The New York State achievement tests were designed to measure student "proficiency"—that is, whether students know the material they should for their grade level. The first chart below shows that the trends in District 7 elementary schools are somewhat stable when the tests are used specifically for this purpose. However, the trend lines begin to split and jump wildly when these test scores are used to compare one school against others citywide, as New York City's progress reports do. We offer a step by step explanation of this phenomenon below.
DISTRICT 7 SCALE SCORE TRENDS FOR GRADE FOUR READING AND MATH: 2000-2009
New York State public school students, grades three through eight, are required to take a set of achievement tests each spring designed to measure their mastery of that year's reading and math material. Students are assigned a score, known as a "scale score," which is similar to an SAT score in that it has no meaning by itself but takes on importance when placed in context or compared to the scores of other students. New York State officials have designed the scale so that a score of 650 marks the all-important threshold of "proficiency," meaning that the student has a solid understanding of that grade's material. Testing experts prefer to work with scale scores because they are finely tuned and tend to be reliable year to year. In this chart, we see that average scale scores for the grade four reading and math have been climbing in District 7 since 2000, a trend seen statewide.
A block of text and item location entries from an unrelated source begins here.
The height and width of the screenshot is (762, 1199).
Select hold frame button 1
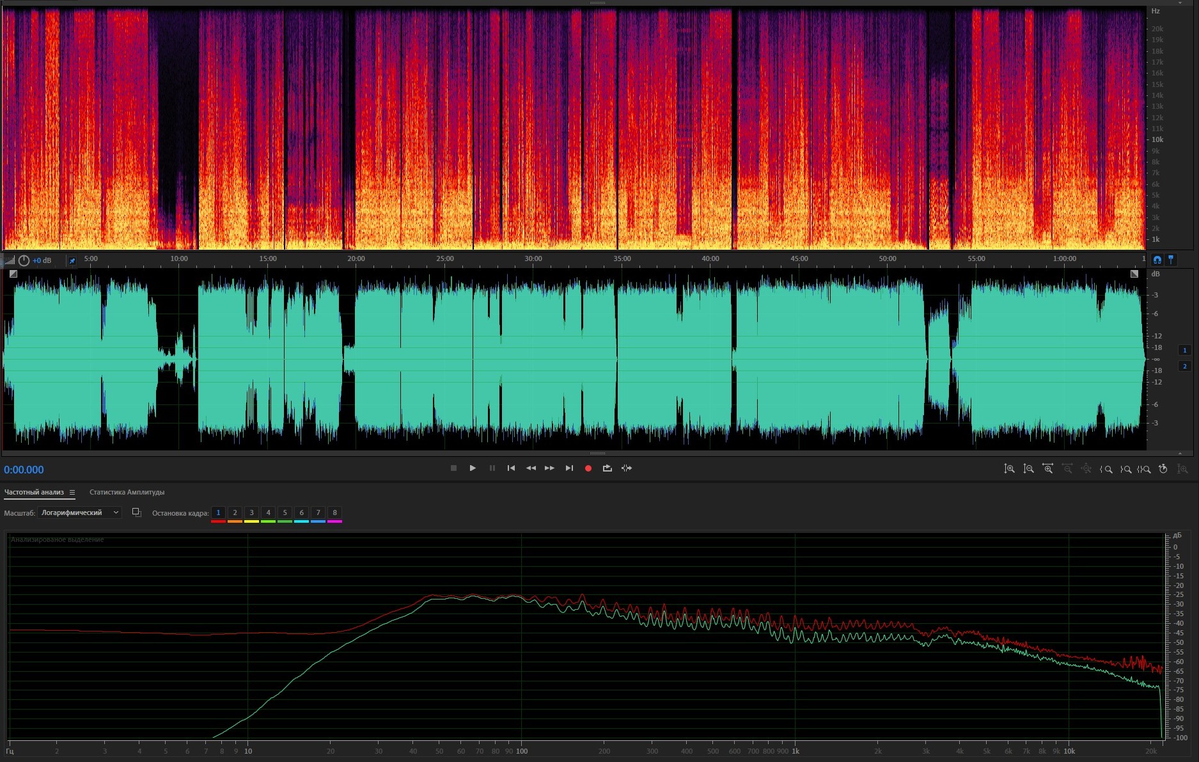tap(218, 512)
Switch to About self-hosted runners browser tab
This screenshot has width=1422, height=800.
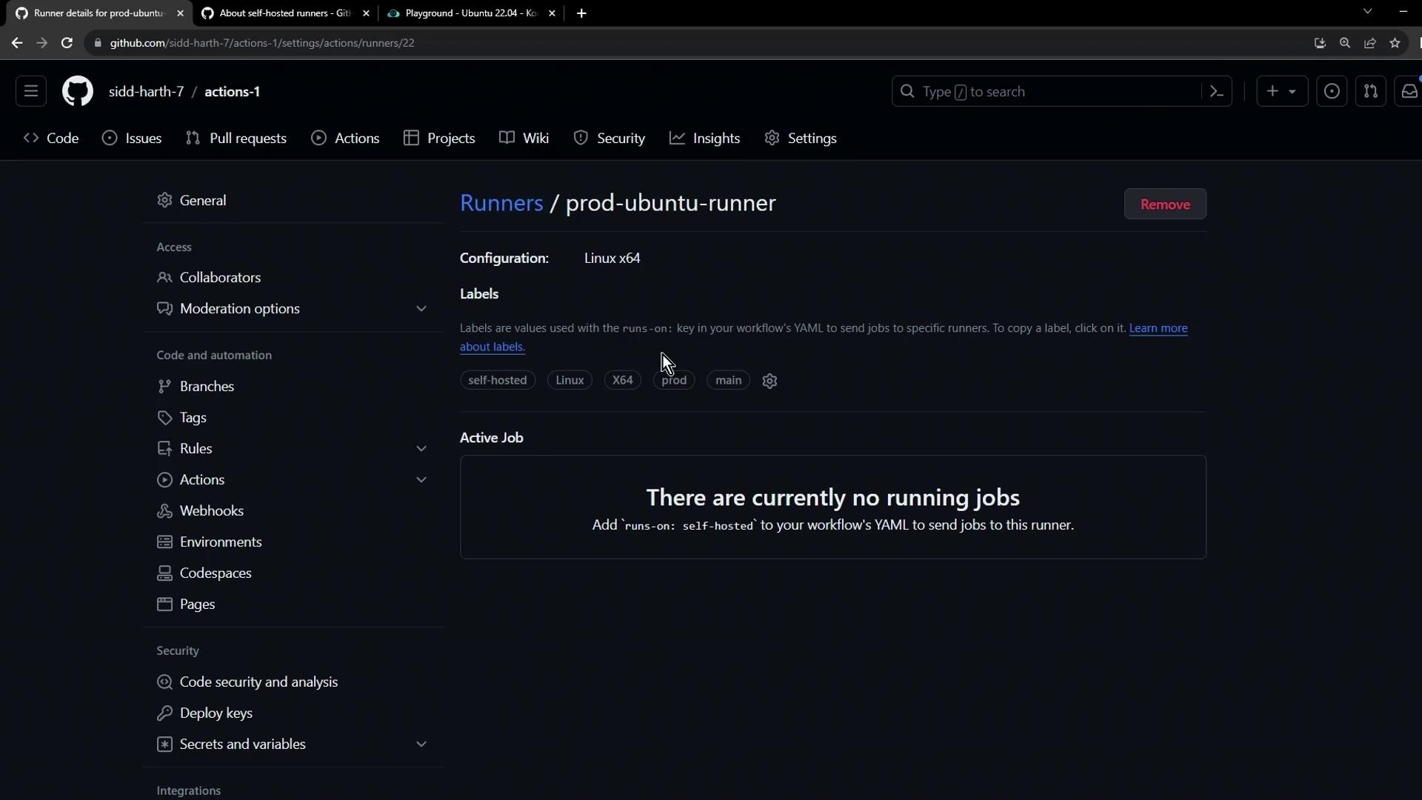point(285,13)
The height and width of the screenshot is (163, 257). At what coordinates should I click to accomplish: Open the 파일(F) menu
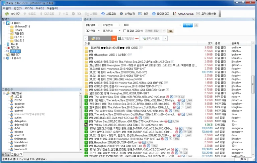point(7,8)
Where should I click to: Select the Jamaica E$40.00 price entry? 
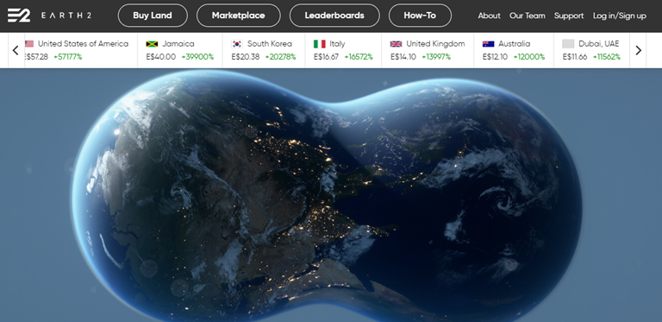160,57
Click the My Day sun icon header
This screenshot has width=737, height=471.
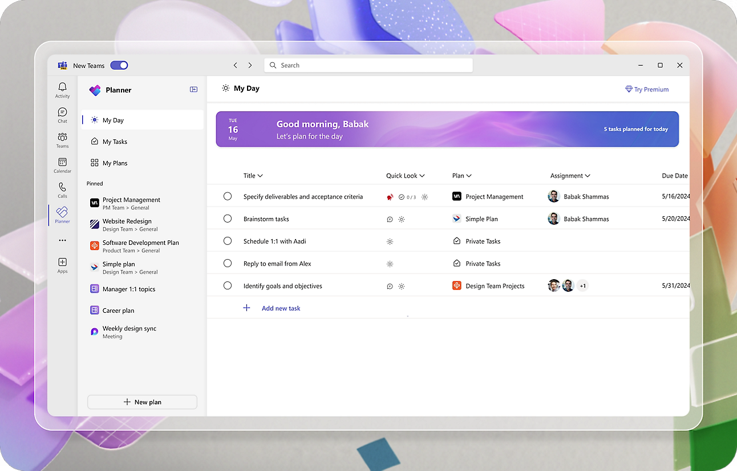pyautogui.click(x=226, y=88)
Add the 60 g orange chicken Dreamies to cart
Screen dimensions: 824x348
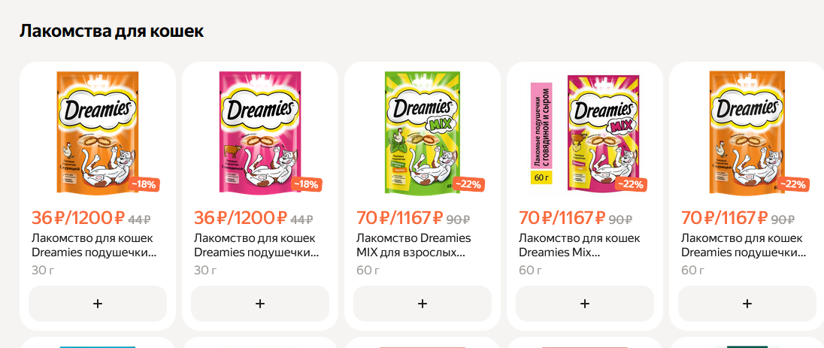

DISTRICT 7 PROFICIENCY SCORE TRENDS FOR GRADE FOUR 2000-2009
The city compares individual schools by "proficiency scores"—a measure of the number of students performing at grade level. This is the mostly closely watched indicator of a school's success. The federal No Child Left Behind Act requires that all students be "proficient" in reading and math by 2014 and there is enormous pressure on educators to get these numbers as high as possible. Though the general trend has been upward in District 7, we see in these charts that the percent of students performing at grade level in any given year tends to go up and down at most schools—sometimes quite sharply. This is problematic if schools are being judged on their progress from the prior year. Testing experts recommend that high-stakes evaluations of schools, like the New York City Progress Reports, use at least three years of combined results to deal with natural volatility.
DISTRICT 7 NYC PERCENTILE RANKINGS FOR GRADE FOUR READING AND MATH: 2000-2009
Click chart to enlarge
The final chart illustrates how a school's rank compared to other schools citywide can change from year to year. This chart uses an average of the reading and math scale scores in fourth grade to examine how District 7's schools stood up against NYC's other elementary schools over the last decade. The New York City Department of Education uses various ranking systems to see which schools have made the most progress with their students on test scores from the prior year. The most important ranking system is the percentile score assigned to a school on the New York City Progress Report. In elementary and middle schools, this rank is created using a complicated set of calculations based mostly on state test scores. The DOE has worked to make these calculations more fair by looking at all grades in a school and by giving schools extra credit for working with more challenging kids, but they are still fundamentally based on test scores, which can be very unpredictable when ranked.
Click to view all charts (PDF).
SOURCES: NYC Department of Education math and English Language Arts student proficiency data, 2000-2006; NY State Education Department math and English Language Arts student proficiency data 2006-2009. District 7 elementary schools only. K-8 schools, charter schools and new schools with less than two years of test data were excluded.